A ala progressista da Igreja, os mesmos comentaristas que deploravam as atitudes "ultraconservadoras" de João Paulo II e invariavelmente chamavam Bento XVI por seu sobrenome alemão (e, antes, o Panzerkardinal), nunca esconderam o fato de que eles considerou-o Francisco "seu" Papa. Mas a lua-de-mel está acabando e começa a aparecer o desapontamento de parte da "esquerda" eclesial com o Papa.
O falecido cardeal belga Gotfried Danneels explicou cinicamente em sua biografia como o que ele mesmo chamou de "a máfia de Saint Gallen" - um grupo de cardeais progressistas que se reunia regularmente na diocese suíça - havia escolhido o cardeal arcebispo de Buenos Aires, Jorge Mario Bergoglio, como seu candidato à sucessão de João Paulo II e, após um primeiro fracasso, Bento XVI.
E não há dúvida de que Francisco, que apareceu na loggia do Vaticano junto com o próprio Danneels, deu grande alegria àqueles que querem completar a abordagem do mundo iniciada pelo Concílio Vaticano II na direção desejada, começando com aquele “Eu nunca tiveram direitos”, de uma primeira entrevista no La Civiltà Cattolica e continuando com seu patrocínio entusiástico de algumas das causas favoritas da modernidade, como a migração em massa ou as mudanças climáticas.
Mas aos poucos o entusiasmo dos renovadores foi esfriando, cristalizando-se em um sentimento geral de frustração ao observar que o Papa "ameaçou, mas não cedeu" nas questões que consideram fundamentais, como todas as que estão sendo revistas no o chamado 'caminho sinodal' alemão, um desafio a Roma iniciado por seus outrora partidários mais determinados.

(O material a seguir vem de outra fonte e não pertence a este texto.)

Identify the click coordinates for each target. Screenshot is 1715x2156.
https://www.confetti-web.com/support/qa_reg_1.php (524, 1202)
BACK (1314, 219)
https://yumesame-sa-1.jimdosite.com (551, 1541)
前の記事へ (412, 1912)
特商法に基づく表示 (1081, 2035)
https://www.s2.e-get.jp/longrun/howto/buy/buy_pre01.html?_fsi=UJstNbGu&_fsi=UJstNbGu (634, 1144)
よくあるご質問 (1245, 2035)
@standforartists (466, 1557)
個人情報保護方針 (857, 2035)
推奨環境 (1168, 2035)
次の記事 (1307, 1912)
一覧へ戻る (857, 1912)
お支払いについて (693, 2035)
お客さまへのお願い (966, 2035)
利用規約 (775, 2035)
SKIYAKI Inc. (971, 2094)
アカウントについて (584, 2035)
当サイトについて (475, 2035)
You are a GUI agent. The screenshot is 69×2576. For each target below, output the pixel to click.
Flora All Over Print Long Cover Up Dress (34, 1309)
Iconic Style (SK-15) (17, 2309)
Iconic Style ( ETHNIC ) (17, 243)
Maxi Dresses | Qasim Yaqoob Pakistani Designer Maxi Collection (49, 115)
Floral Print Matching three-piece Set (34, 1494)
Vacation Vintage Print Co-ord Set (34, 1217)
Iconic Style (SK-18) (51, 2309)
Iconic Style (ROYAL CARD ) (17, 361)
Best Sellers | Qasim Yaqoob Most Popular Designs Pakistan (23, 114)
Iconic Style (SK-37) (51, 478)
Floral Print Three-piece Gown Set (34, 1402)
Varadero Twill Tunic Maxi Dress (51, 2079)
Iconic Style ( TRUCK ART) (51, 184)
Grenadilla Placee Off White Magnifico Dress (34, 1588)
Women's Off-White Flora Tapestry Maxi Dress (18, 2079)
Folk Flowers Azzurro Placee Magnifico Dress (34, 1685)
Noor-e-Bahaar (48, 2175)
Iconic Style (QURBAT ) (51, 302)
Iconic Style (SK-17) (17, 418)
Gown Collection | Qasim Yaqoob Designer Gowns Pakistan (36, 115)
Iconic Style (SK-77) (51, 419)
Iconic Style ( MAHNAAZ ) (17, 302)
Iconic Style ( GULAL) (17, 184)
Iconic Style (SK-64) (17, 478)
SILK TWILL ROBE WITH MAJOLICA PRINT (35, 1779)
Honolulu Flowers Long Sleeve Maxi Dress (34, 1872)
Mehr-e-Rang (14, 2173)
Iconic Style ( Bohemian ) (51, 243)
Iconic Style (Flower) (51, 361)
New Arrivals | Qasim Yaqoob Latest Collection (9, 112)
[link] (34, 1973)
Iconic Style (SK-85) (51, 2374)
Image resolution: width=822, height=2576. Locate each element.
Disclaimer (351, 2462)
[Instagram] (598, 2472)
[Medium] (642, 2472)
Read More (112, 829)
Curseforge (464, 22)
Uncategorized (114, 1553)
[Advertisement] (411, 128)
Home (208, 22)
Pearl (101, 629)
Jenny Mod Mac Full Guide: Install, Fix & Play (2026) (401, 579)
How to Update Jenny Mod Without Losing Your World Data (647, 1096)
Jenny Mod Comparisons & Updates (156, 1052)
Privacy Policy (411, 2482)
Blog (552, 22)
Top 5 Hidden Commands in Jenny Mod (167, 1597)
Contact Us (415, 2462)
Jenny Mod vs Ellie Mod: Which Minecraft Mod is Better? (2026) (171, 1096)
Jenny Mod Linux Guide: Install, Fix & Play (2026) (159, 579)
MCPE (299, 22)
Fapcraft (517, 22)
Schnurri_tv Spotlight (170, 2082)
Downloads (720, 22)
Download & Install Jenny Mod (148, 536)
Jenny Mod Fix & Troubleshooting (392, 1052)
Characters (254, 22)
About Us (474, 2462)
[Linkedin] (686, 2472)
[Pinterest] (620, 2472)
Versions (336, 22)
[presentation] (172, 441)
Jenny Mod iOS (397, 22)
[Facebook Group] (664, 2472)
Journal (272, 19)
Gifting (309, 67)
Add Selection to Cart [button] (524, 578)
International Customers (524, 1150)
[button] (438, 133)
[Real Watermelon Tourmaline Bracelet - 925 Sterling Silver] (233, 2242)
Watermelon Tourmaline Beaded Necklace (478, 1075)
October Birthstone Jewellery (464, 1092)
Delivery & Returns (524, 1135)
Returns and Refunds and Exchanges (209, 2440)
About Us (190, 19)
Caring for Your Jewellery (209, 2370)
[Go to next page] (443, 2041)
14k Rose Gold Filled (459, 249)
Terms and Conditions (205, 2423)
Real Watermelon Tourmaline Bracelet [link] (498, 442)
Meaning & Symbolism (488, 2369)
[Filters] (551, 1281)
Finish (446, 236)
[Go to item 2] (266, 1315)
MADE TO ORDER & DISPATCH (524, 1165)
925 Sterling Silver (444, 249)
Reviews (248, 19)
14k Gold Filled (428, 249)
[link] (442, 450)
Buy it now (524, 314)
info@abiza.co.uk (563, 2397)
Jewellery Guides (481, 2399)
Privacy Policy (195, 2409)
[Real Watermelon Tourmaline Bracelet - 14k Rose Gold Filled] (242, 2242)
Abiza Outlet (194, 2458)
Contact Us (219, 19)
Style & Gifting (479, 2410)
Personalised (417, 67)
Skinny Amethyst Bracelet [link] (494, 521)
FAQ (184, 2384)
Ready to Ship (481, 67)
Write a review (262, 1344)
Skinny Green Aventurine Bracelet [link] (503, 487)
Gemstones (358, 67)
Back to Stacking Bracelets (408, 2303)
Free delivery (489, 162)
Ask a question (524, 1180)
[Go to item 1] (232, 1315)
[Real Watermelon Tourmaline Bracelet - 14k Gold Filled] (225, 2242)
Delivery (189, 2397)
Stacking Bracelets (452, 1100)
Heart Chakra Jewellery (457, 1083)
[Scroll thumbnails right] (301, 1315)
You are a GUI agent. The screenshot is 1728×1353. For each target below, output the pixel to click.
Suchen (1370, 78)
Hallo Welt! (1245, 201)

A primeira grande decepção pública veio com 'Querida Amazônia', o documento pós-sinodal que arquivou o projeto futuro de um sacerdócio feminino e dissipou as esperanças sobre uma hipotética abolição do celibato sacerdotal obrigatório.
Choveram expressões de decepção, mas o sangue retórico não chegou ao rio. Agora, por outro lado, as críticas tornam-se mais duras. O mais recente e importante apareceu no 'jornal amigo', La Repubblica, e pela mão da figura mais importante da chamada Escola de Bolonha, o grupo de teólogos que consideram que o passado concílio cortou laços com a Igreja do passado, inaugurando o que na prática pode ser considerado um novo cristianismo.
Alberto Melloni revela um verdadeiro memorial das queixas, no qual vem advertir o Papa - a quem acusa de ser 'autoritário' - que quando, recentemente, o Cardeal Marx enviou ao Papa uma carta aberta pedindo sua renúncia ao arcebispado de Munique e Freising (rejeitado, finalmente), na realidade o alemão estava nas entrelinhas pedindo a renúncia do próprio pontífice.
Melloni acusa o recente decreto que obriga os líderes de novos movimentos a renunciarem após dez anos no cargo, medida que soa como defenestração em massa. Um dos que, em tese, deveria ser afetado pela nova norma é um dos mais abertos partidários do Papa, Andrea Riccardi, líder histórico da Comunidade de San Egidio, que acaba de publicar "Queimando a Igreja: crise e futuro do cristianismo”, na qual se pode ler: “Na solidão atual, o Papa se vê obrigado a ter que verificar amargamente que seu pontificado, já há muito tempo, caminha para um doloroso fracasso”.